Often, much of the content of the magazine would be short updates, news items, and information about regional events submitted by readers. One reader wrote in January 1945, that she thought highly of a service John Lewis provided her on a recent shopping trip to the store on Oxford Circus in London. The UK’s favourite department store, offered the lady an assistant who had expert knowledge of the products to walk with her as she shopped. ‘I honestly can’t find suitable words to express my appreciation. Though on paper this act of courtesy by the firm sounds good, in practice it is even better.’
Similarly, one reader’s letter published in the 2001 special edition of New Beacon caught my eye. Mr David Jones wrote about his dislike for a leaflet RNIB produced called, ‘Meeting blind people’.
‘Since when do different types of people require leaflets on how to meet each other? Blind people are just like anyone else […]. If the person wants to know what the blind person they are meeting is like, all they have to do is talk to them […] Leaflets like the above-mentioned add to the social exclusion suffered by blind people.’
It is understandable to see David’s point of view. People with sight loss aren’t different from sighted people, however, in November of 2016, RNIB produced six guides, two of which were aimed to help the general public identify when someone has sight loss and how to be a good guide. There is also a guide to how to communicate with someone with sight loss, which was the most read of all of the guides by RNIB Facebook users. Without being able to locate the leaflet David was referring to, it’s hard to say whether it was offensive and indeed redundant. However, at RNIB, what we find is that the public are eager to speak to and help a person with sight loss but they often don’t know how best to go about it. Arguably, education is needed to dispel myths about disabilities and give people the encouragement they need to act.

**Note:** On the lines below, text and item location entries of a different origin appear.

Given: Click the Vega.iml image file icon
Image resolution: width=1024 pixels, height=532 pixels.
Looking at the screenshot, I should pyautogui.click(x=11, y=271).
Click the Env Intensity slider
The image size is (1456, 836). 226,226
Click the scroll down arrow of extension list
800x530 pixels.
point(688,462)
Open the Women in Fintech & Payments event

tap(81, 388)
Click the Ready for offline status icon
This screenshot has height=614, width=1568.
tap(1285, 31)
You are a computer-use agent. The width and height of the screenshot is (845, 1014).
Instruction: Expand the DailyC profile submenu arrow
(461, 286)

Aside from providing a rich source of interesting political and social history about Britain, The Beacon also reminds us of how much power Britain had globally. The article ‘Blind Welfare in the Colonies’ from the 1940s highlighted ‘the National Institute is making plans for the future development of blind welfare in the Colonies. The committee will recommend ways and means of preventing blindness, and of developing facilities for the education, training, employment and general welfare of the Colonial Blind.’

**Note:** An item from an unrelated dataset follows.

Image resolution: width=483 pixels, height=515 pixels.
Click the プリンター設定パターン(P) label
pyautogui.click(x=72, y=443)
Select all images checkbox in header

There were also accounts of the number of people with sight loss in other countries outside of the Commonwealth. Charitable organisations from around the world were documented and their practises relayed to readers from as far afield as New Zealand and Japan. There was a short story about an Italian man who saved a child from drowning after he jumped in a lake. Luigi was blinded in an industrial accident 10 years prior to the incident and while sighted watchers gave him instructions on where to swim, he was able to save the child’s life.
Today, the majority of NB Online’s readers live in the UK, but there’s also people who catch up with news and updates from the USA, Australia and India. The types of features and articles may be more focused towards eye health and sight loss sector professionals, but indeed, there is a great deal of blind and partially sighted people, their parents/carers and retired people who read the publication.
To answer my earlier question about why is it still so popular with readers, I can honestly say that I think it is because the purpose and integrity of the publication hasn’t ever changed: to be an essential read for people who have an interest in sight loss.
Tracy Elliott, a Rehabilitation Officer for the Visual Impaired recently, commented: “NB Online helps to keep us in touch with technology developments, new research and political issues that affect people with sight loss.” Geoff Pickance, an Eye Clinic Liaison Officer, also said: “Being registered as blind in my 20s, New Beacon and other sources of information led me on the path I am on now. It’s so vital [...] literally a life-saver”.